In one of those random bits of parenting reading that I came across some time ago, it said that children are more likely to eat the things you’ve made for them if they have had a part in the preparation of the meal. Being that I tend to take it personally when she turns her nose up at my cooking, it’s been in my interest to let her participate when I can.

Yes, she actually eats her vegetables, including the Brussels sprouts seen in the picture. Occasionally, I take her grocery shopping, and she insists on biting into the cucumbers that she grabs as we swing through the produce aisles. I know, however, that it’s only a matter of time before she’s pestering us for junk food. How do people deal with the checkout lane? I swear, every time I go through one of those things, surrounded by candy bars and tabloid magazines, I gain five pounds and lose five IQ points.

Eating hasn’t been a problem, yet, but I hear that’s coming. She already exhibits a lot of frustration that you would see from a two-year-old, gritting her teeth and gripping her fists, body trembling when she doesn’t get her way.  Every now and then we get the lie-on-the-floor-and-wail treatment, but, so far, not in public.
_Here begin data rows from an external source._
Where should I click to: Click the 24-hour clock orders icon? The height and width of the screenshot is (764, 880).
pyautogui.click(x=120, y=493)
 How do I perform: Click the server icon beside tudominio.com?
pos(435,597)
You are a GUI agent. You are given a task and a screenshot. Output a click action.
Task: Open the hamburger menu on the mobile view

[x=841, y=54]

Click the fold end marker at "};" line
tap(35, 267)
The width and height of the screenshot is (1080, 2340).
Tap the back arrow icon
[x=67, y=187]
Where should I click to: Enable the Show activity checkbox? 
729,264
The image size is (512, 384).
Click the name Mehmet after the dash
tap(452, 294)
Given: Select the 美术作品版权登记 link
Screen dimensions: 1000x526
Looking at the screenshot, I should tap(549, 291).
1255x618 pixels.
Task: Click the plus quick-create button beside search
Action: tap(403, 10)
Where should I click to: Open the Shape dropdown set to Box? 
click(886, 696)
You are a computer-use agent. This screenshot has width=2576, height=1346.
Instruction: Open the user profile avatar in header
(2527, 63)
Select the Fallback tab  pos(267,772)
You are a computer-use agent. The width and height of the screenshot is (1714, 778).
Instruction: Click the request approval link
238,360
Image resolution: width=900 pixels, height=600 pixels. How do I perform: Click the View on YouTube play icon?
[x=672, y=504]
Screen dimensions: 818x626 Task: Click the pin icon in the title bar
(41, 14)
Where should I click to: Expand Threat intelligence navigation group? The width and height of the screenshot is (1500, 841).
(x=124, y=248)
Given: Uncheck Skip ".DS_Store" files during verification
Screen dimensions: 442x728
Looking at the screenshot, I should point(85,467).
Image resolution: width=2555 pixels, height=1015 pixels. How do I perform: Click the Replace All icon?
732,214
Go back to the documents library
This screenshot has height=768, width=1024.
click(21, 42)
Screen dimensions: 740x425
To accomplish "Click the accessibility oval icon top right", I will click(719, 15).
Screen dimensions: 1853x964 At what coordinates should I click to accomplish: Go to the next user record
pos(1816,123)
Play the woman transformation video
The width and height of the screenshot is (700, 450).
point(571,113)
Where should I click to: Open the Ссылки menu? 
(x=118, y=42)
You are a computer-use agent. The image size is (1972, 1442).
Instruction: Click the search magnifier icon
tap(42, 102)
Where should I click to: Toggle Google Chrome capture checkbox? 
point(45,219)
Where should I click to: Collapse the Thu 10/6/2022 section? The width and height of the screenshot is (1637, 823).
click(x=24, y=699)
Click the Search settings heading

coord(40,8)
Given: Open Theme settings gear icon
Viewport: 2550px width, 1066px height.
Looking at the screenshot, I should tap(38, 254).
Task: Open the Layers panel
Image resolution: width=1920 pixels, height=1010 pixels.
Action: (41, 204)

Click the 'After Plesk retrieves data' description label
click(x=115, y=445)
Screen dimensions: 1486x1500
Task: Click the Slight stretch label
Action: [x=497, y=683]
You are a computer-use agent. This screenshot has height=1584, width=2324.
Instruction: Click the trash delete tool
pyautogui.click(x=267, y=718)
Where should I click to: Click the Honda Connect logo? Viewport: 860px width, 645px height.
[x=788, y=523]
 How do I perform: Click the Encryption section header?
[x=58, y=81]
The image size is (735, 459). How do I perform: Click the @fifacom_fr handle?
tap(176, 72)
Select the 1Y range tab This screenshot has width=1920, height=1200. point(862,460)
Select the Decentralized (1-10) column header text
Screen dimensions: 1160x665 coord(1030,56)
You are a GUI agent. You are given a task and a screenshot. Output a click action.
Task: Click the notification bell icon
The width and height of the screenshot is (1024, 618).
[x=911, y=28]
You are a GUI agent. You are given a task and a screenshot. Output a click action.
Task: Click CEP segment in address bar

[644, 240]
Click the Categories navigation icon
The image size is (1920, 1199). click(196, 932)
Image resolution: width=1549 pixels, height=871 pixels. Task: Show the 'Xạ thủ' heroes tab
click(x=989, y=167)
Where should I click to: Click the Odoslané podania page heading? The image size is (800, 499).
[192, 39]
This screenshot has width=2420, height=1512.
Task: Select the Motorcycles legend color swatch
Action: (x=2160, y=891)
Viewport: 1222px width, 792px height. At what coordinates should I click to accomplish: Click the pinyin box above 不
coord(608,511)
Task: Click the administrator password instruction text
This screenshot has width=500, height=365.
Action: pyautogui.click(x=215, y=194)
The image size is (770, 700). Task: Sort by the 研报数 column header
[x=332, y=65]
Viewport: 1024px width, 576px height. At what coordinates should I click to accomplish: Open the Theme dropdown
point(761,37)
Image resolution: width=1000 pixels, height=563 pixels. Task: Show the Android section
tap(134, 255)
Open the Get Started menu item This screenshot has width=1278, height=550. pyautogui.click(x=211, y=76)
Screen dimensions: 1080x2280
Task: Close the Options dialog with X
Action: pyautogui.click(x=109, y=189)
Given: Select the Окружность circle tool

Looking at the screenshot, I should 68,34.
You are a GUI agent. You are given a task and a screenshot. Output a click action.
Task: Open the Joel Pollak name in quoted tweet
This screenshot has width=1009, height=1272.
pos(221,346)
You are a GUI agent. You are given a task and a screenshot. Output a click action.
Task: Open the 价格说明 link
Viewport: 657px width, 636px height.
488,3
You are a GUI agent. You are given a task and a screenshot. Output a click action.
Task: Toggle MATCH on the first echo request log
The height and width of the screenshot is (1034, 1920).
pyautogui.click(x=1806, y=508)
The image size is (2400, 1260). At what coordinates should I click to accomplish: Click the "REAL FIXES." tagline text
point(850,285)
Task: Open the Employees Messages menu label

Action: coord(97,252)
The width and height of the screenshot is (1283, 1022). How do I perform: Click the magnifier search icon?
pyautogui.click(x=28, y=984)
Right now, the best moments of fatherhood come at the beginning of the day (albeit a little too early for my tastes) and when she comes home from daycare. It’s a brief but satisfying moment (and only a moment) where she cries for “Daddy!!!!” But once I get that hug, she’s gone. It’s as if she just wants assurance that I’m there and haven’t abandoned her, and once she knows she can take me for granted, she does.

Sigh.

One Response to “Eating your own dog food”

  1. nina gaw Says:

    ewwww brusel sprouts how bout carets or broclie.